The charity has had people get in touch with concerns that missing mail has seen them unable to pay bills, apply for benefits, and receive vital support from the charity’s advice service.
The charity also found that 7% experienced serious negative consequences of struggling to receive post, like being unable to pay a bill, or missing a GP appointment or job interview. This doubled (14%) for those who were self-isolating or shielding.
Citizens Advice has also seen a 365% increase in the number of people looking for advice on Royal Mail delays on its website in January, compared to January 2020. Indeed, some of the most affected by postal deliveries have been from the South East (36%).
Nicky Willshere, Chief Executive of Citizens Advice Ipswich, said:
“We know Royal Mail have faced new pressures during the pandemic, and postal workers have worked tirelessly to ensure we can all stay connected. But letter delivery is a vital public service, relied on by many for bills and other critical information.

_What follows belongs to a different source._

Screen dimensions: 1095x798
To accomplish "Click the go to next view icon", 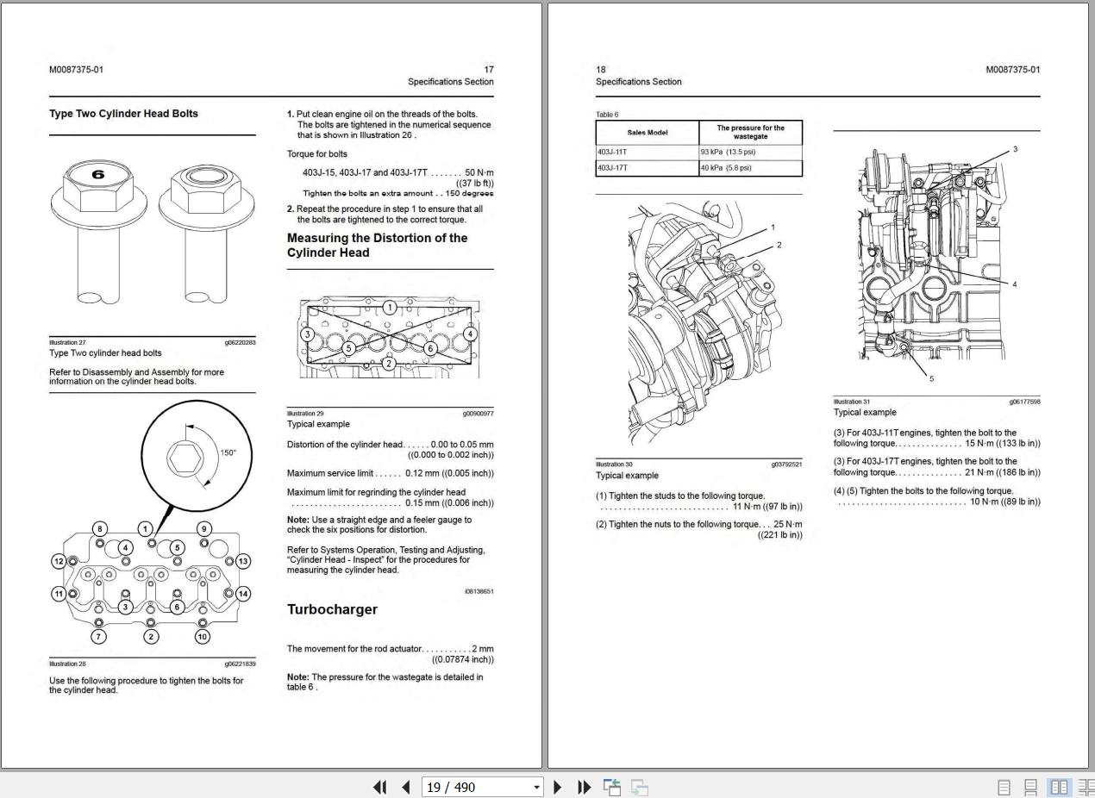I will [640, 787].
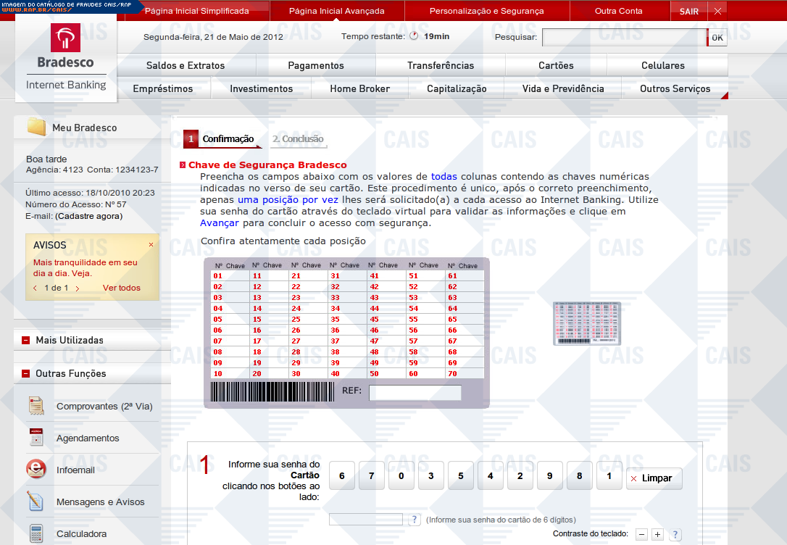This screenshot has height=545, width=787.
Task: Go to next aviso with arrow
Action: point(78,288)
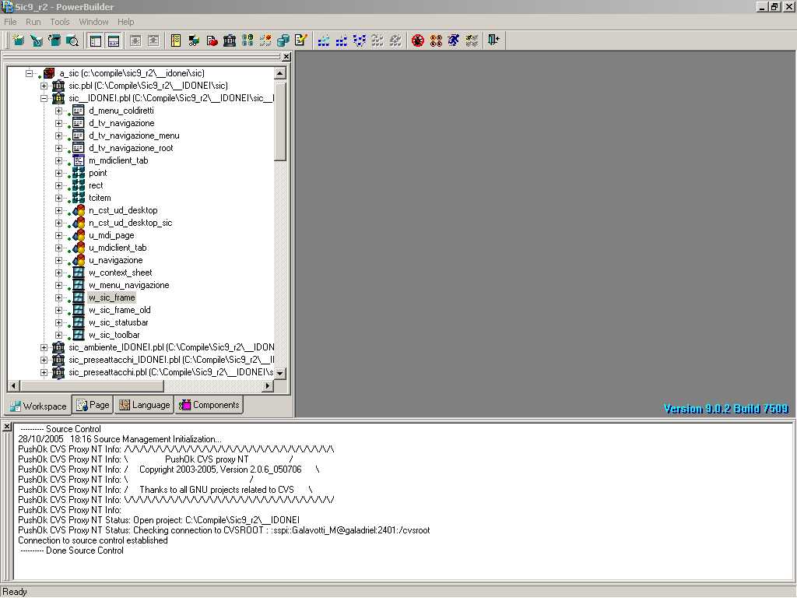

“Ensuring that people are able to receive letters at least once a week will provide reassurance to millions. We also urge Royal Mail to provide more transparency to people about what they can expect.”
Citizens Advice, the consumer advocate for the postal sector, is urging Royal Mail to ensure that letters are delivered weekly as a minimum, that delivery returns to normal levels as soon as possible, and that people are given clear information regarding how long delays could last in their area.